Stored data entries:
┄┄┄┄┄┄┄┄┄┄┄┄┄┄┄┄┄┄┄┄

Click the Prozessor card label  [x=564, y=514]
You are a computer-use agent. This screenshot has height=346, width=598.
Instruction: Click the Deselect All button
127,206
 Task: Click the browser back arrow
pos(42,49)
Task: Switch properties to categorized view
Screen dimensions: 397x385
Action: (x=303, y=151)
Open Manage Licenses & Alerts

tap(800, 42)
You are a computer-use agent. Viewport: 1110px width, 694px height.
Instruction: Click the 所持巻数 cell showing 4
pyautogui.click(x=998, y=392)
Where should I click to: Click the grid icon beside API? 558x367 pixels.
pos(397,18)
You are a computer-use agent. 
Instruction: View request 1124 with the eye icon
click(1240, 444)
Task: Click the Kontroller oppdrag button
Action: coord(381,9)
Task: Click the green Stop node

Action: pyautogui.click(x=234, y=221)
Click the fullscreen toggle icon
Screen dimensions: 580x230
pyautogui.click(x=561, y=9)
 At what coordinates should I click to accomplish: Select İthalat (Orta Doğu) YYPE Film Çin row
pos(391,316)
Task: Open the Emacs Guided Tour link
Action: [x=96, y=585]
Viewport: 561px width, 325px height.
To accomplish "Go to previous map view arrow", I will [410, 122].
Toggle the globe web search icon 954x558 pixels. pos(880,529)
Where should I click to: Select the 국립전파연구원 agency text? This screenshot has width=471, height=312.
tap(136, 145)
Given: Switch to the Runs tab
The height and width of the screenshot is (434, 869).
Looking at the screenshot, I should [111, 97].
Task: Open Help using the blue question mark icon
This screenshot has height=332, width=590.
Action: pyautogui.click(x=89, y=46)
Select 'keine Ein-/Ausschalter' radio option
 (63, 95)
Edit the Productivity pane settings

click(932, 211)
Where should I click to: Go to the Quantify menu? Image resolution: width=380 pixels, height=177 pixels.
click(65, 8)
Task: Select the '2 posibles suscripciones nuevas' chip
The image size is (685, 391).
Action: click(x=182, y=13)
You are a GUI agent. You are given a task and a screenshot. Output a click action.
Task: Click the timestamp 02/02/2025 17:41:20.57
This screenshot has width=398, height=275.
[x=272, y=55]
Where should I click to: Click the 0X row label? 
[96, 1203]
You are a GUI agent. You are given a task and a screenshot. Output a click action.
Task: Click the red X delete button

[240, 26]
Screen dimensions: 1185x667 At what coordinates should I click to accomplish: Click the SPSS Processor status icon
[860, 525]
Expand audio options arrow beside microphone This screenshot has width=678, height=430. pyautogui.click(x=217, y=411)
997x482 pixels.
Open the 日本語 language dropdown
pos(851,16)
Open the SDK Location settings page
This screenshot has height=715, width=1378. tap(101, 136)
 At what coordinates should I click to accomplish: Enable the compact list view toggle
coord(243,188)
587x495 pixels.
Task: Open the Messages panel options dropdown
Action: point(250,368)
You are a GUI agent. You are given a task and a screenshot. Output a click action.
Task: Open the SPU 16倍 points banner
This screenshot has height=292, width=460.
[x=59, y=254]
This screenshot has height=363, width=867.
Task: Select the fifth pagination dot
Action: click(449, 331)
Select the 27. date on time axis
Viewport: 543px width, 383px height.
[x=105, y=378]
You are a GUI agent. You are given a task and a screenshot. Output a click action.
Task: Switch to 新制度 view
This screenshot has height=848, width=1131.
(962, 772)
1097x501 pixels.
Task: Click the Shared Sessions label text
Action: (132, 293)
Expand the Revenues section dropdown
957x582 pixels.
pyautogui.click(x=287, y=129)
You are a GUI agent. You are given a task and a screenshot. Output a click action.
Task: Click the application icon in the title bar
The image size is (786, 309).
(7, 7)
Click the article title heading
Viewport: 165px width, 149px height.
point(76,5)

┄┄┄┄┄┄┄┄┄┄┄┄┄┄┄┄┄┄┄┄

Every word in the records must appear in your copy exactly as it does above.

> **Exercise solution**:
Click the Prozessor card label  [x=564, y=514]
You are a computer-use agent. This screenshot has height=346, width=598.
Instruction: Click the Deselect All button
127,206
 Task: Click the browser back arrow
pos(42,49)
Task: Switch properties to categorized view
Screen dimensions: 397x385
Action: (x=303, y=151)
Open Manage Licenses & Alerts

tap(800, 42)
You are a computer-use agent. Viewport: 1110px width, 694px height.
Instruction: Click the 所持巻数 cell showing 4
pyautogui.click(x=998, y=392)
Where should I click to: Click the grid icon beside API? 558x367 pixels.
pos(397,18)
You are a computer-use agent. 
Instruction: View request 1124 with the eye icon
click(1240, 444)
Task: Click the Kontroller oppdrag button
Action: coord(381,9)
Task: Click the green Stop node

Action: pyautogui.click(x=234, y=221)
Click the fullscreen toggle icon
Screen dimensions: 580x230
pyautogui.click(x=561, y=9)
 At what coordinates should I click to accomplish: Select İthalat (Orta Doğu) YYPE Film Çin row
pos(391,316)
Task: Open the Emacs Guided Tour link
Action: [x=96, y=585]
Viewport: 561px width, 325px height.
To accomplish "Go to previous map view arrow", I will [410, 122].
Toggle the globe web search icon 954x558 pixels. pos(880,529)
Where should I click to: Select the 국립전파연구원 agency text? This screenshot has width=471, height=312.
tap(136, 145)
Given: Switch to the Runs tab
The height and width of the screenshot is (434, 869).
Looking at the screenshot, I should [111, 97].
Task: Open Help using the blue question mark icon
This screenshot has height=332, width=590.
Action: pyautogui.click(x=89, y=46)
Select 'keine Ein-/Ausschalter' radio option
 (63, 95)
Edit the Productivity pane settings

click(932, 211)
Where should I click to: Go to the Quantify menu? Image resolution: width=380 pixels, height=177 pixels.
click(65, 8)
Task: Select the '2 posibles suscripciones nuevas' chip
The image size is (685, 391).
Action: click(x=182, y=13)
You are a GUI agent. You are given a task and a screenshot. Output a click action.
Task: Click the timestamp 02/02/2025 17:41:20.57
This screenshot has width=398, height=275.
[x=272, y=55]
Where should I click to: Click the 0X row label? 
[96, 1203]
You are a GUI agent. You are given a task and a screenshot. Output a click action.
Task: Click the red X delete button

[240, 26]
Screen dimensions: 1185x667 At what coordinates should I click to accomplish: Click the SPSS Processor status icon
[860, 525]
Expand audio options arrow beside microphone This screenshot has width=678, height=430. pyautogui.click(x=217, y=411)
997x482 pixels.
Open the 日本語 language dropdown
pos(851,16)
Open the SDK Location settings page
This screenshot has height=715, width=1378. tap(101, 136)
 At what coordinates should I click to accomplish: Enable the compact list view toggle
coord(243,188)
587x495 pixels.
Task: Open the Messages panel options dropdown
Action: point(250,368)
You are a GUI agent. You are given a task and a screenshot. Output a click action.
Task: Open the SPU 16倍 points banner
This screenshot has height=292, width=460.
[x=59, y=254]
This screenshot has height=363, width=867.
Task: Select the fifth pagination dot
Action: click(449, 331)
Select the 27. date on time axis
Viewport: 543px width, 383px height.
[x=105, y=378]
You are a GUI agent. You are given a task and a screenshot. Output a click action.
Task: Switch to 新制度 view
This screenshot has height=848, width=1131.
(962, 772)
1097x501 pixels.
Task: Click the Shared Sessions label text
Action: (132, 293)
Expand the Revenues section dropdown
957x582 pixels.
pyautogui.click(x=287, y=129)
You are a GUI agent. You are given a task and a screenshot. Output a click action.
Task: Click the application icon in the title bar
The image size is (786, 309).
(7, 7)
Click the article title heading
Viewport: 165px width, 149px height.
point(76,5)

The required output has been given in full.